Today is Wednesday August 31. I traveled from Seattle two days ago (Monday). As you, the reader, know, I chose to have my knee done, as an outpatient, by a close friend and colleague in Seattle. Aside from the inherent trust I had in Dr. McAllister, I also am a firm believer in his enhanced recovery protocols. So much a believer, these protocols are mine in my own practice. No matter how modern these techniques are- this is still a major operation. Mobility, and safety in transferring do not necessary come quickly. I was still quite concerned navigating through the airport, spending hours on the plane, and then getting back to my house. It all turned out just fine but I learned quite a lot.

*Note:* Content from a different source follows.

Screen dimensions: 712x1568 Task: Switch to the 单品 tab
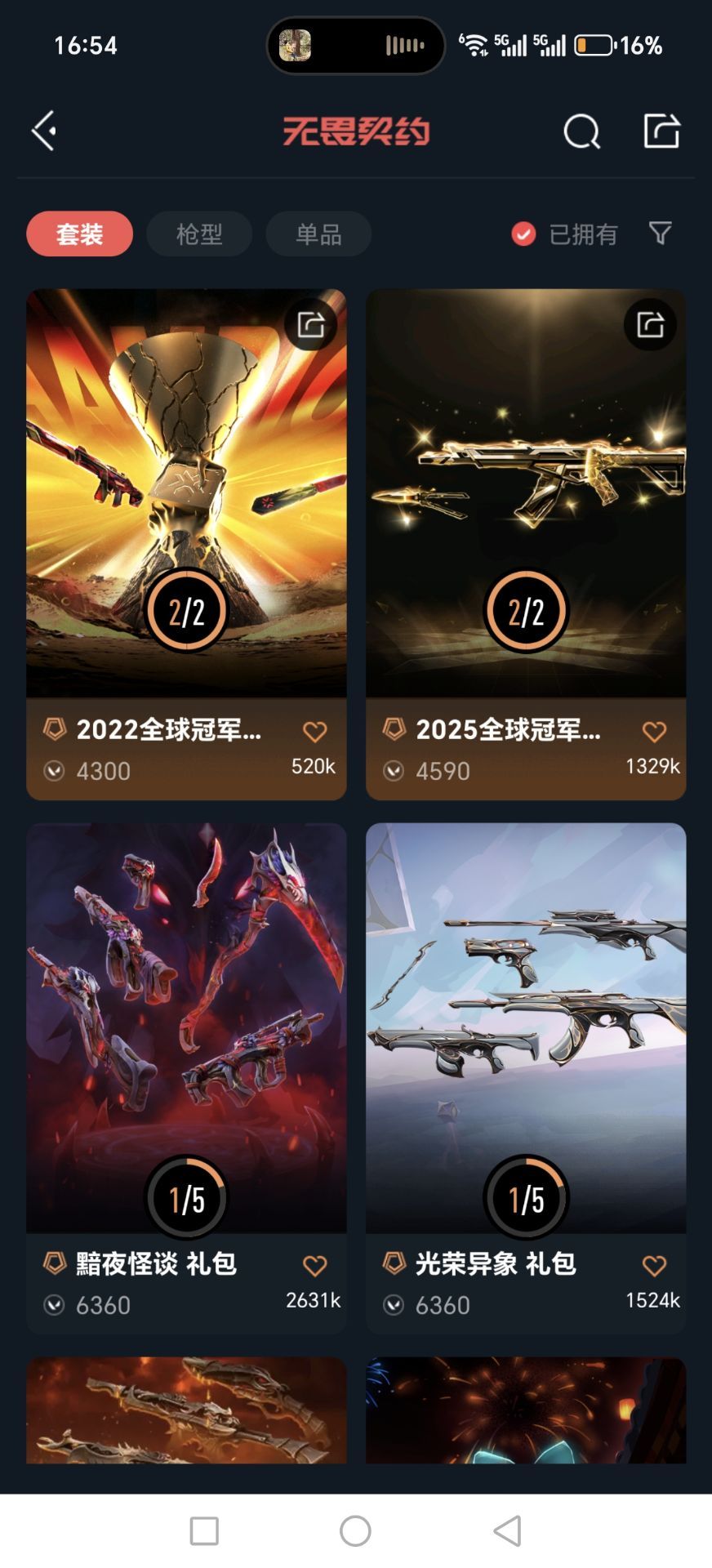pyautogui.click(x=318, y=234)
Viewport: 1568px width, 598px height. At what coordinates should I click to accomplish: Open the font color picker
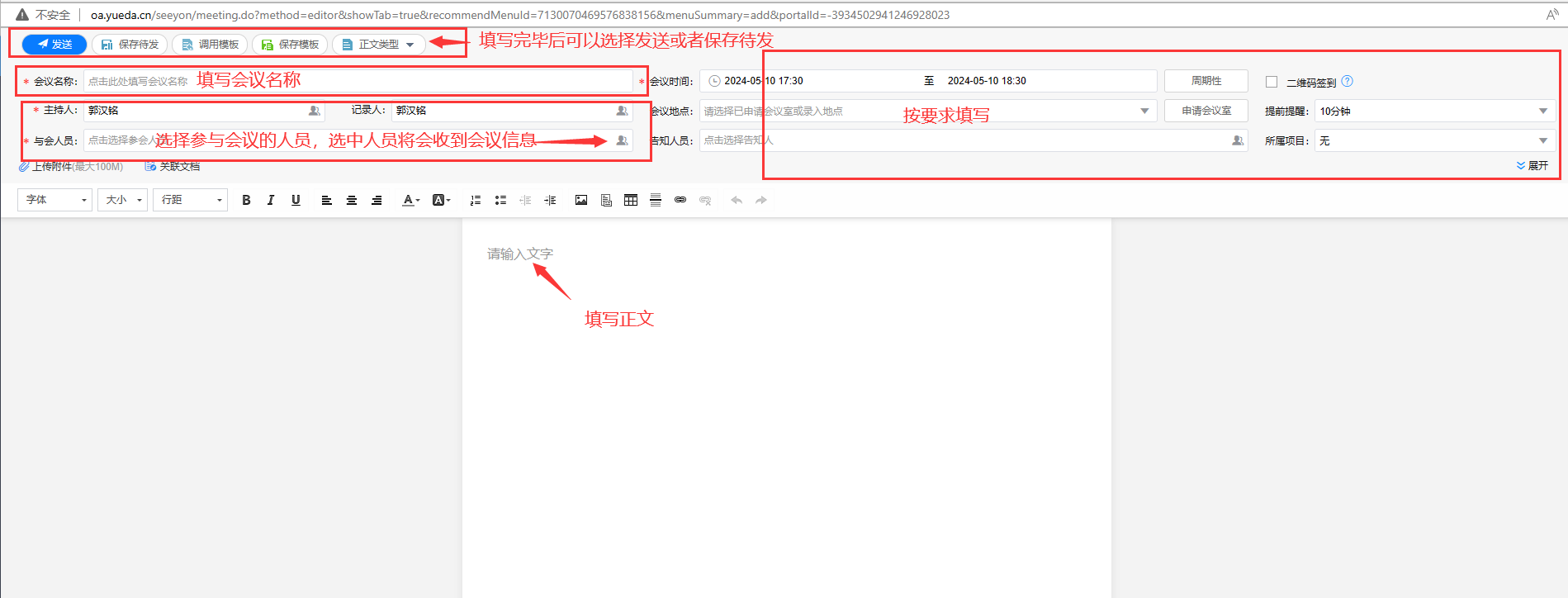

After the surgery I went to his home as i noted in a previous post. My room was on the main floor and did not need to navigate steps to get to the bathroom or food. My wife stayed with me as caregiver extraordinaire- a critical role I will expand on in a future post. After a week we all felt it was safe for me to travel back to New York. One thing that all surgeons are concerned about in joint replacement surgery is the development of blood clots in the legs first few weeks after surgery. These blood clots can travel from the legs to the lung and can serious health problems. The issues of air travel and that 5-6 hours of possible immobility need to be mitigated. Right from the beginning, I had early mobility on day one, sequential compression devices for over 12 hours a day on my legs and chemical prophylaxis with Coumadin for 3 days followed by Lovenox injections (self-injected) each day. Lovenox is heparin which aggressively thins the blood. I put the picture of its chemical structure above just in case you see it walking down the street. Sitting in my seat on the plane, fully anti-coagulated, with my leg pumps, and getting up every half hour gave great piece of mind.
Space & Time
In traveling using public transportation (airplane) I had a sense that the world was moving at 78 RPM and I was at 16 RPM. If you don’t get that reference look it up on Wikipedia. I don’t think that people really see it that way until you are moving slow. Where you place your knee in space and the time it takes to do so is not even average after a knee replacement. Careful and safe positioning are critical. I have to admit to a new found respect for the need for modifications for patients with disabilities. I always knew quite a bit about this as a provider but as a patient it is an eye opener.